Séminaire 2 : Mardi 11 mars 2025
« L’Idée en mouvement » : mobilités intermédiales, chorégraphies symbolistes et liberté sexuelle : Isadora Duncan, la danse moderne et les avant-gardes françaises des années 1920
À l’instar des gestes symbolistes et de la mise en scène du théâtre symboliste paneuropéen, les chorégraphies des danseurs modernes migrants ont joué un rôle crucial en préparant le terrain pour les premières pratiques « suggestives » et socialement progressistes des artistes des avant-gardes cinématographiques françaises. Alors qu’ Isadora Duncan (aux côtés de Loïe Fuller) — avec ses liens au théâtre symboliste — s'autorisait à peine à apparaître au cinéma, son modernisme — qui allie la nature et l’expressivité au corps social — constitue un modèle cinématographique génératif. Cette présentation explore l'influence de la danseuse américaine (avec ses « Isadorables ») et de ses disciples, Stasia Napierkowska, Ida Rubinstein et Djemil Anik, comme interprètes ou modèles de figuration et d'abstraction pour l'avant-garde française des années 1920.
Séminaire 3 : mardi 18 mars 2025
« Faire sentir l'idée » : Sensations symbolistes et le défi du synthétiste face à la spécificité cinématographique dans les avant-gardes 1920
À une époque où le nouveau médium était plus proche que jamais de remplir la promesse de la perspective grâce à la profondeur de champ cinématographique, le cinéma cherchait son inspiration dans l’abstraction des arts symbolistes.

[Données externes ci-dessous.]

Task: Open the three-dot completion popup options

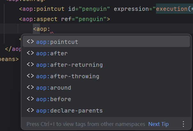Action: point(183,124)
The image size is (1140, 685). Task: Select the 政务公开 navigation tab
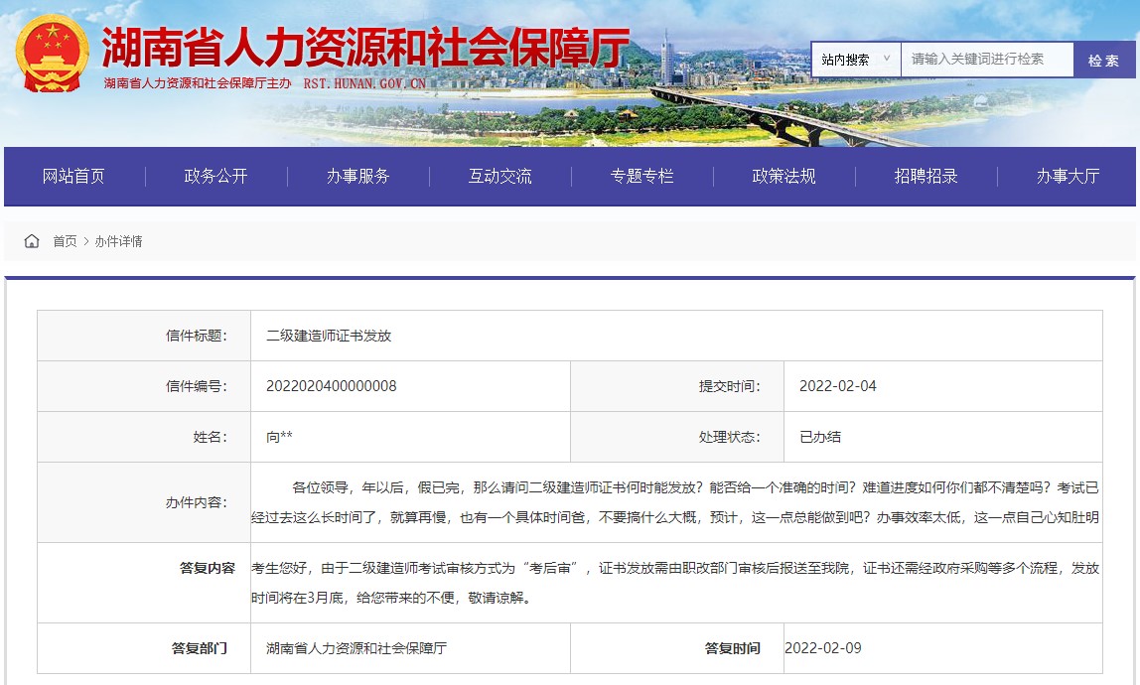point(214,176)
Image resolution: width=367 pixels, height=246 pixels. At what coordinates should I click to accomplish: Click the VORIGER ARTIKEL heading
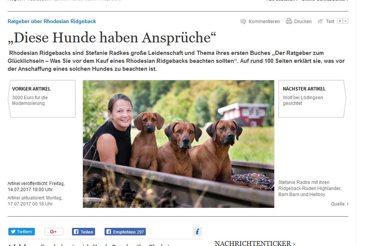tap(31, 89)
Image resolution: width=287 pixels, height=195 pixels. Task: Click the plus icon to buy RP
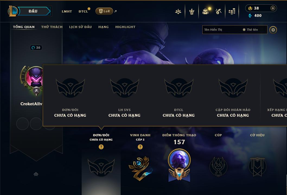(x=273, y=8)
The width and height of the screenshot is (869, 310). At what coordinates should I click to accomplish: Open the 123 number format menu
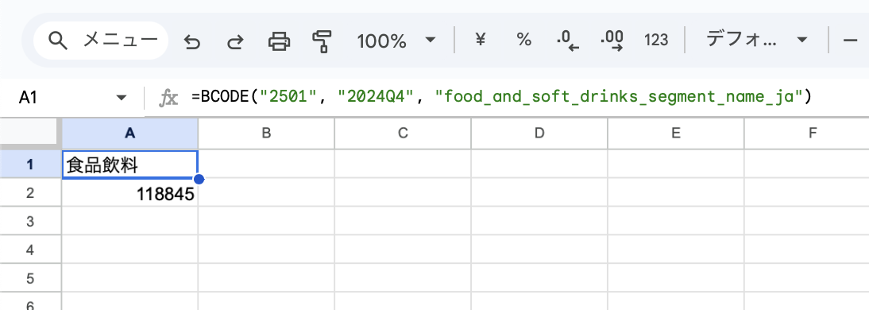(655, 40)
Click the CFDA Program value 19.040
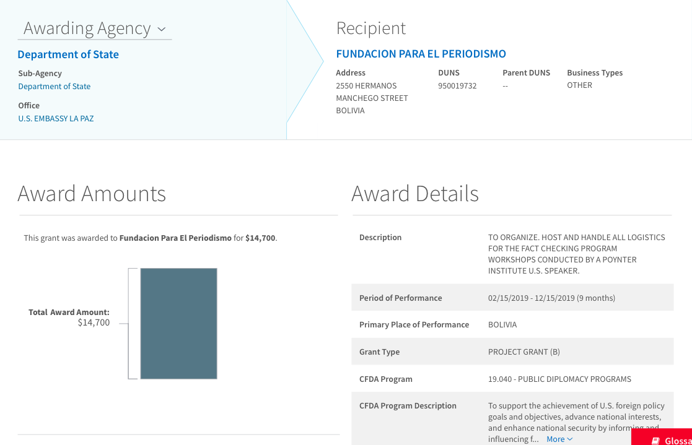Screen dimensions: 692x445 [559, 379]
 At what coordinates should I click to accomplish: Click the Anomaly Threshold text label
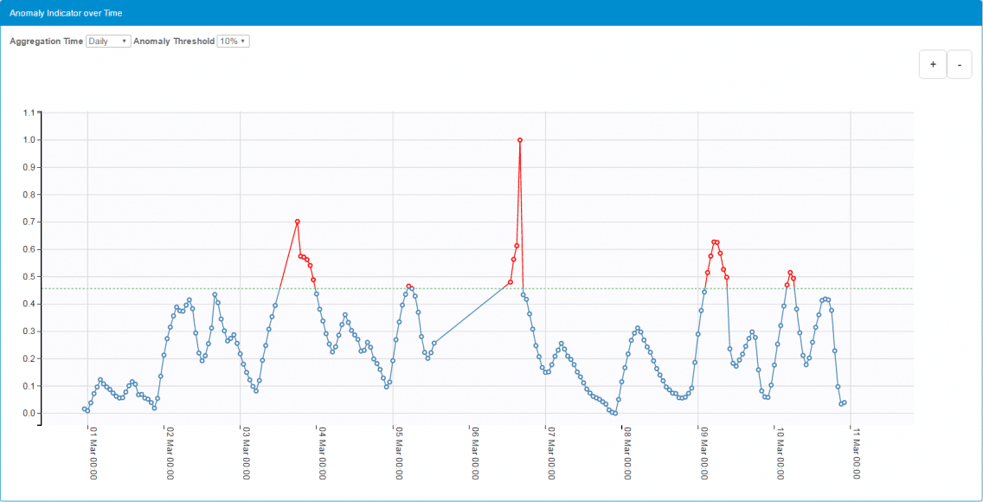(x=172, y=41)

Des thèmes psychologiques véhiculés par un jeu entre surface et profondeur, premier plan et arrière-plan, contemplation abstraite et immersion perceptuelle, ont fourni un modèle dramaturgique et un spectateur crucial pour les cinéastes des années 1920 que nous explorons ici. La scénographie symboliste anticipait un large éventail de tendances cinématographiques expérimentales des années 1920 – du dadaïsme (Paris qui dort de René Clair en 1923) au surréalisme (La Coquille et le clergyman de Germaine Dulac, 1927), et de l’impressionnisme à l'abstraction. Elle annonçait un dualisme stylistique — ancré dans les cultures visuelles du naturalisme et du symbolisme — qui s'étend du réalisme poétique et de la nouvelle vague française au nouvel extrémisme français.